▸ **Цель задания**
Перепишите без изменений фрагмент текста о романах Булгакова между словами «Булгаковские шедевры появлялись» и «первый роман Булгакова.», включая их.

▸ **Исследуемый текст**
--------------------------------------------------

Однако Булгаков никак не укладывался в рамки борьбы «Сталина» с «коммунизмом». И этого не могли не почувство-вать те же критики, которые использовали булгаковские романы как тактическое оружие.

Булгаковские шедевры появлялись в свет в правильной последовательности, соответствующей эволюции автора. Вслед за ними эволюционировали и представления русской интеллигенции о природе советского общества, о ходе исто­рии, о сущности прогресса, о соотношении литературы с миром, о мире самом по себе, наконец.

4.

«Герои «Белой гвардии» столкнулись с силой, победить которую невозможно и которая несет с собой историческую правду», - так, естественно, из тактических соображений, объяснил рецензент первый роман Булгакова.

Однако нет сомнений, что советские читатели 60-х не могли не увидеть, что историческая правда в этом романе целиком принадлежит его героям. Собственно, сам конфликт романа заключается в испытании и победе этой правды.

Главное в «Белой гвардии» - даже не столько Турбины, сколько нравственный этикет, который они представляют. Суть его в элементарной порядочности, понимаемой как разумный и добрый порядок. Символ этого порядка - сотни раз воспетый уют турбинского обихода.

Булгаков не озаботился подробным изложением статей этого этикета, поскольку он был очевидным фактом литера­турной действительности его современников, как, впрочем, и читателей 60-х. Это комплекс качеств русского характера, известный под названием «чеховская интеллигентность».

Кстати, сам Булгаков, с его профессией врача, пристрас­тием к чистым воротничкам и подчеркнутой независимостью, воспринимался реинкарнацией Чехова в советскую эпоху.

Естественно, что своих любимых героев Булгаков награ­дил соответствующими достоинствами. Книги, музыка, культ честного слова, брезгливое отношение к деньгам - все это вхо­дило в стандартное представление об облике дореволюцион­ного интеллигента.

--------------------------------------------------

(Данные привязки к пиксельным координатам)
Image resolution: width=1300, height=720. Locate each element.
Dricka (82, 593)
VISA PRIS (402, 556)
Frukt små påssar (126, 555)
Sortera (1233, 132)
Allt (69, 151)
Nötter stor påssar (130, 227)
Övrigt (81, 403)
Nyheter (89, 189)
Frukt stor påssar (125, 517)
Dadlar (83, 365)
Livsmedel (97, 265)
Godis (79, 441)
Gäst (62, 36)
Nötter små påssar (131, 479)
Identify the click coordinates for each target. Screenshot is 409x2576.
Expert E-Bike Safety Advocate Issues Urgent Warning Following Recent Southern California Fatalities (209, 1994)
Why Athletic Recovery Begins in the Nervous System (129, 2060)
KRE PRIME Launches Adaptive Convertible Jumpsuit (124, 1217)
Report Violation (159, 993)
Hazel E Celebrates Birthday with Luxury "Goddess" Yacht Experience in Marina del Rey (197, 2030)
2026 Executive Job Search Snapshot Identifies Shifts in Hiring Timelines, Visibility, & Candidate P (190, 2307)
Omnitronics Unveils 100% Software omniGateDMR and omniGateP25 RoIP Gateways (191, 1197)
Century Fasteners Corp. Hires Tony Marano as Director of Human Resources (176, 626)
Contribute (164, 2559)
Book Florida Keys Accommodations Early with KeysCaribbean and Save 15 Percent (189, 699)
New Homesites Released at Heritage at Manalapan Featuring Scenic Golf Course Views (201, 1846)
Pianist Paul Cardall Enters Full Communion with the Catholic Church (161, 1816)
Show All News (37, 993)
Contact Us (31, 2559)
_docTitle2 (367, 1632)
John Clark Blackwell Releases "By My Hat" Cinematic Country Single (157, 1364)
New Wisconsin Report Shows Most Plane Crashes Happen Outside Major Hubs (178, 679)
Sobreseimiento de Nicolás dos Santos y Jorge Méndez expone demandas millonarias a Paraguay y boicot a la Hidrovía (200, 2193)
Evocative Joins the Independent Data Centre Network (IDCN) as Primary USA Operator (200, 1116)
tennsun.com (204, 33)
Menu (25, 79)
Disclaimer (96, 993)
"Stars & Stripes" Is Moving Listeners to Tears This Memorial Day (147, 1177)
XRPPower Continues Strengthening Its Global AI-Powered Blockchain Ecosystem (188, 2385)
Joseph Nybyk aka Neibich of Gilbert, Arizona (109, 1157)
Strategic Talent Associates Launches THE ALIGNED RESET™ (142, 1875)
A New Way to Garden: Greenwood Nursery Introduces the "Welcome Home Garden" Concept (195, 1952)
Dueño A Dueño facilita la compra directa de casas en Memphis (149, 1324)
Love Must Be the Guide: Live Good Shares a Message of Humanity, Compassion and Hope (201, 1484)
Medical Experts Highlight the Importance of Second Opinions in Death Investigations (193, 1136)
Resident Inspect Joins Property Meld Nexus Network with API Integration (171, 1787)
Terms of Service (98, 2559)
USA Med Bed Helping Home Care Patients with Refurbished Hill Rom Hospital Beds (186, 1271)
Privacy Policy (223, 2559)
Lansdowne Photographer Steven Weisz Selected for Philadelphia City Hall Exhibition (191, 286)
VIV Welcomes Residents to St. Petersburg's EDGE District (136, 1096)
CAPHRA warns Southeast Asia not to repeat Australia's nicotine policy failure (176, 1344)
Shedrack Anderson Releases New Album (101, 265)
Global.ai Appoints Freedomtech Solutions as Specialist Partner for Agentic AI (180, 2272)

--------------------------------------------------

▸ **Решение задачи**
Булгаковские шедевры появлялись в свет в правильной последовательности, соответствующей эволюции автора. Вслед за ними эволюционировали и представления русской интеллигенции о природе советского общества, о ходе исто­рии, о сущности прогресса, о соотношении литературы с миром, о мире самом по себе, наконец.

4.

«Герои «Белой гвардии» столкнулись с силой, победить которую невозможно и которая несет с собой историческую правду», - так, естественно, из тактических соображений, объяснил рецензент первый роман Булгакова.